Russian President Vladimir Putin is the first world leader to leave Brisbane where the G20 summit is being held. He categorically denied his departure was due to the frosty reception he received from the Western leaders over the Ukrainian crisis.
Before leaving Brisbane, Putin addressed the Russian media but the international press was kept out.
Though his early departure was interpreted as a "walk-out" by some, Putin's side insisted his exit was as per schedule.
Speaking to Russian reporters about the West-Russia tensions, Putin said: "Some of our views do not coincide, but the discussions were complete, constructive and very helpful."
He also hailed the "constructive atmosphere" created by Australian Prime Minister Tony Abbott for the summit.

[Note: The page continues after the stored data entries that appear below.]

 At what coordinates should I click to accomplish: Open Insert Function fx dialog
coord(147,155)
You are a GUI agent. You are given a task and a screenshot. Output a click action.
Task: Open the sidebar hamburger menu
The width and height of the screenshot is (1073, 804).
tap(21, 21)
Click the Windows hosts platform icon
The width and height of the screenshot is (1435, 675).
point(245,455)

As he was wrapping up his visit and even skipped the Sunday G20 breakfast, he said: "We discussed [sanctions] at bilateral meetings, talked a lot about the Ukrainian issue. Sanctions harm everyone, there is a general understanding of that, that this thesis is the only acceptable one."
Putin is facing enormous pressure from the Western world over Moscow's increasing military activities and its stand on Ukraine.
In a frank remark, Canadian Prime Minister Stephen Harper told Putin while he was shaking hands with the Russian leader: "I guess I will shake your hand but I have only one thing to say to you: You need to get out of Ukraine," according to Harper's spokesperson Jason McDonald.
Russia's position on Ukraine was also the focal point of discussions among US President Barack Obama, Japanese Prime Minister Shinzo Abe and Abbott on the sidelines of the meeting.
In a statement following the trilateral meeting, they said: "The three leaders resolved to tackle pressing issues such as... opposing Russia's purported annexation of Crimea and its actions to destabilise eastern Ukraine, and bringing to justice those responsible for the downing of flight MH17."